Beberapa detik kemudian, puluhan kelelawar yang awalnya bergelantungan di pucuk pepohonan, terbang turun lalu menyerang Satria dkk nya itu.
Sekalipun masing-masing membawa golok dan senapan angin, namun karena ada kabut tebal yang mengepung mereka, Satria dkk tidak menggunakan senjata mereka sebab bisa melukai teman sendiri.
Dengan sekuat tenaga mereka melawan sekumpulan kelelawar tersebut dengan tangan kosong dan untungnya mereka punya ilmu kekebalan, jadi luka cakaran makhluk itu tidak terlalu banyak.

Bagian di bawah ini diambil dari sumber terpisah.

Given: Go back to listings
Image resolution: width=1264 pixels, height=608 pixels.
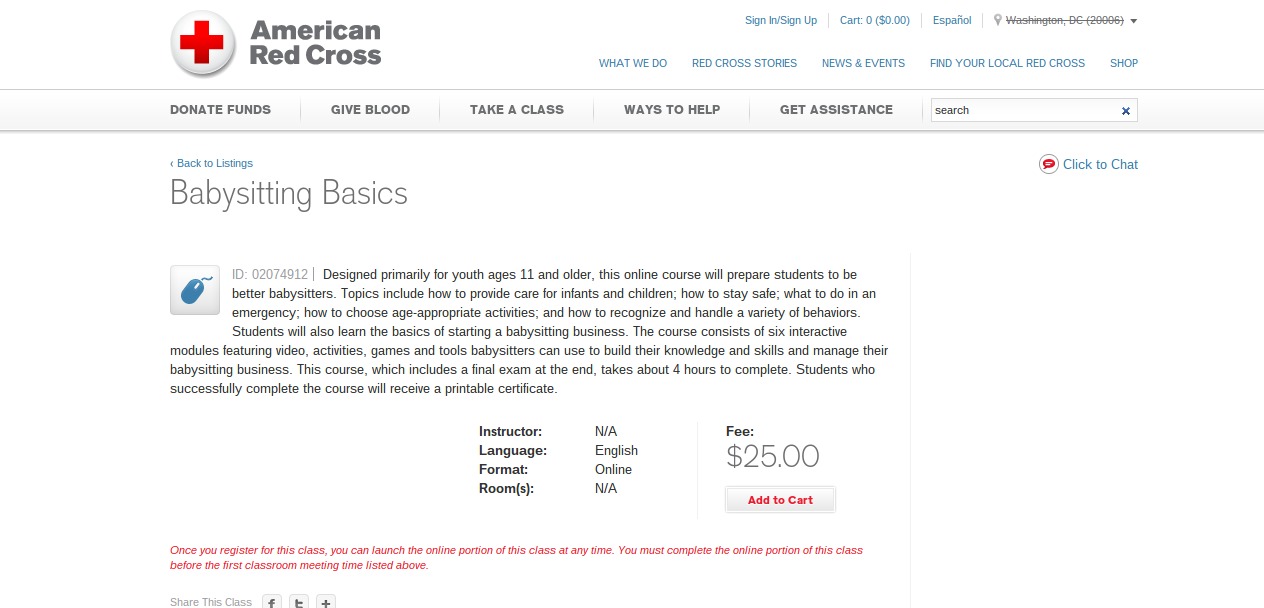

Pemuda berpakaian serba hitam tersebut tersenyum menyeringai melihat Satria dkk nya diserang oleh pasukan kelelawarnya. Dengan sengaja pemuda misterius itu membiarkan Satria dkk nya dipermainkan oleh makhluk berwarna hitam tersebut hampir 1 jam.
"Ya ampuun Gustiii...," ucap si Badrun setelah kabut tebal dan sekelompok kelelawar tadi menghilang sambil melihat bekas cakaran yang ada di tangannya. Wajah pemuda itu dan ke empat temannya terlihat pucat dan tegang.

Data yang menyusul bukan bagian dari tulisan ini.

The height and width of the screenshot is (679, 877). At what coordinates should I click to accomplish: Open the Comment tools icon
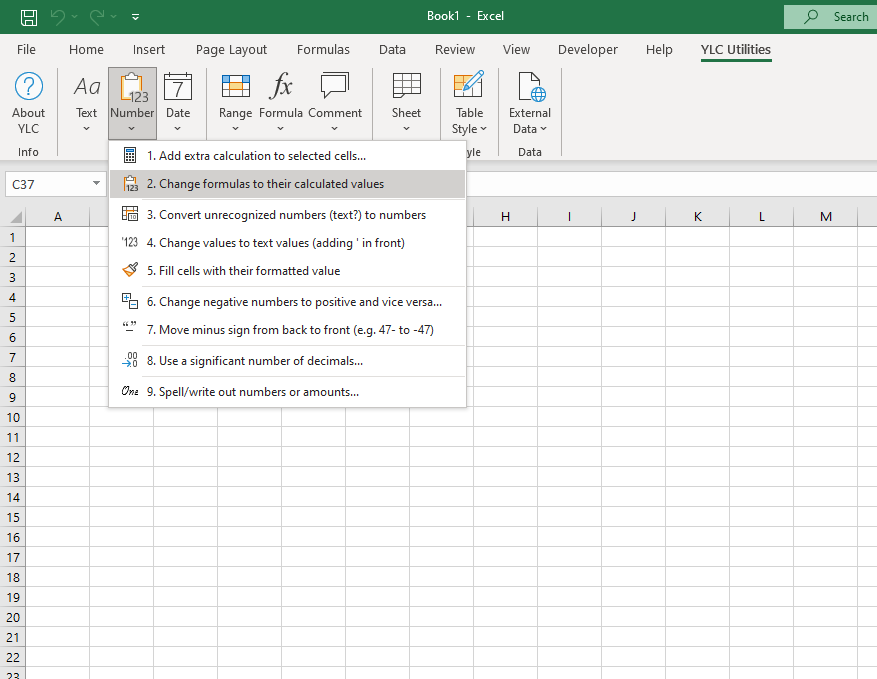tap(334, 87)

"Yuk mending kita pulang saja. Kelamaan di sini bisa-bisa tamat riwayat kita. Kapok aku," Ndaru sudah tidak betah berada di hutan tersebut.
"Iya, mending kita pulang sekarang saja," timpal Satria dengan firasat yang sudah tidak enak.
Tak lama kemudian mereka ber 5 pun balik badan untuk meninggalkan hutan angker itu.
Jangan harap kalian bisa keluar dari sini. Sekali masuk, kalian tidak akan pernah bisa kembali lagi, batin pemuda berpakaian serba hitam itu sambil menyeringai.
Lebih dari 1,5 jam Satria dkk nya telah melintasi jalan hutan itu, tapi anehnya mereka belum sampai di pinggiran hutan juga karena mereka memang sudah disesatkan oleh ilmu hitam pemuda misterius tadi.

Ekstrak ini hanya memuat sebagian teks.